ALPHARETTA, Ga. - In 2010 when I was 56 - my PSA count jumped a bit too much for my primary care doctor. I was tested (needle biopsy) and the sample was sent to the lab. It came back positive - with a small number of prostate cancer cells in a couple quadrants. At that point I decided to treat the cancer the radiation/seed route in lieu of surgery or "watch and wait.' I went through the process the day surgery to implant the seeds and then six weeks of radiation. Since then my PSA has dropped significantly like it is supposed to and I am getting on with my life with little to no significant residual side effects. That is my very short summary and what follows is a short list of points that I feel could answer questions for those who are or will be faced with the same illness.
The needle biopsy doesn't hurt. It's not a big deal.
The radiation was no big deal. I didn't lose my hair and really felt few side effects. It doesn't hurt and the sessions last about 15-20 minutes each.

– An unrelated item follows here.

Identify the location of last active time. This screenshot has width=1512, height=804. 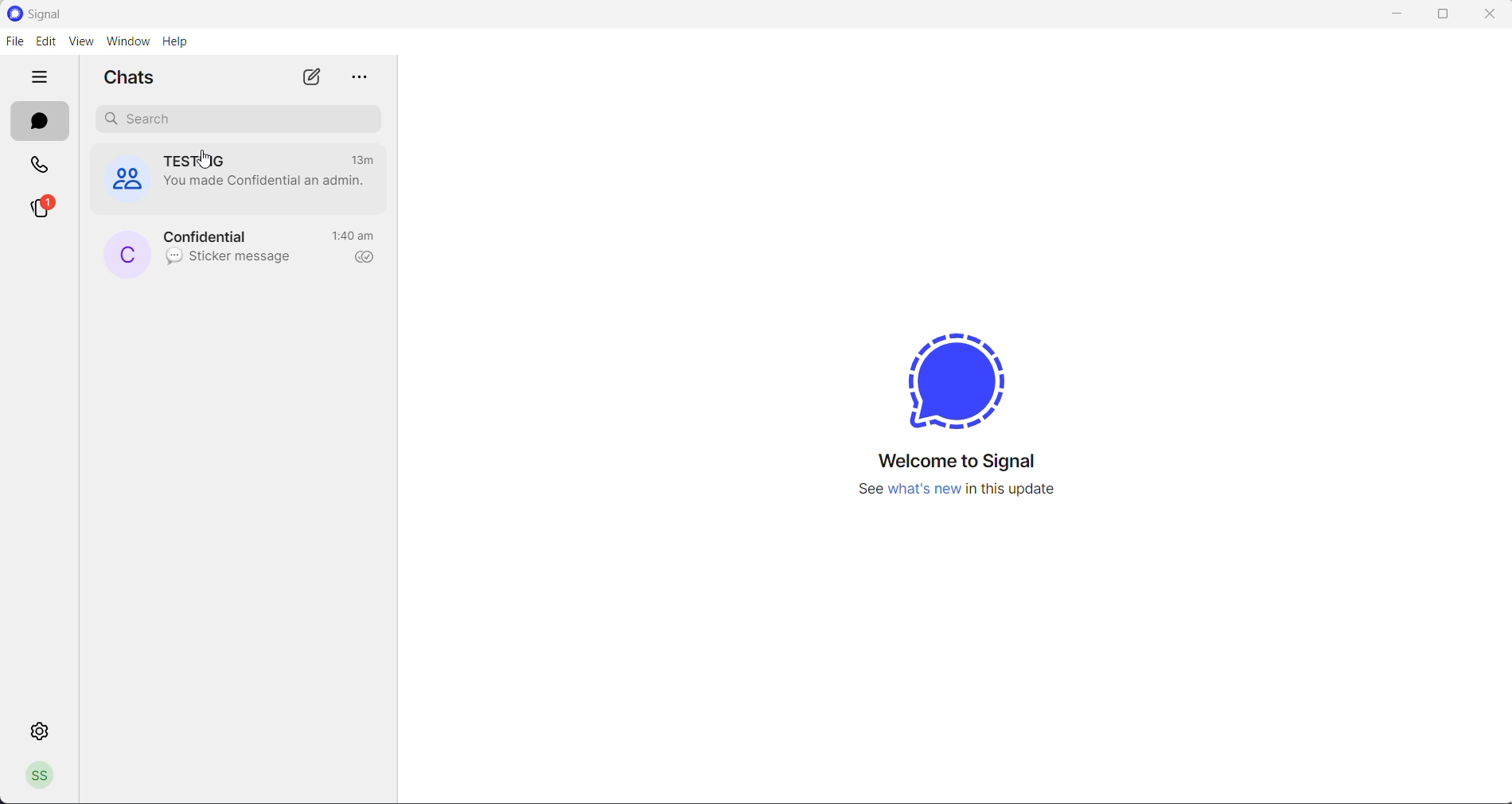
(356, 234).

Most folks I have spoken with who did radiation have had to take medication for about the first year or so to help urinate. The radiation essentially destroys the prostrate / urethra including the cancer cells and then the healthy tissue grows back but it takes time.
The first week after the surgery you typically have to use a catheter. That was probably the most aggravating aspect. But within a week that is typically gone.
I didn't spend a lot of time researching alternatives but there are more now including proton therapy which sounds like the least invasive of all treatments. I also know at least two folks who were treated in Jacksonville, Florida.
Once you have had prostate cancer you will be amazed at how many of your friends and people you know have had it also. The numbers are so surprising.
In hindsight, I almost feel guilty writing about prostate cancer because so many of the other cancers and treatments are so much worse.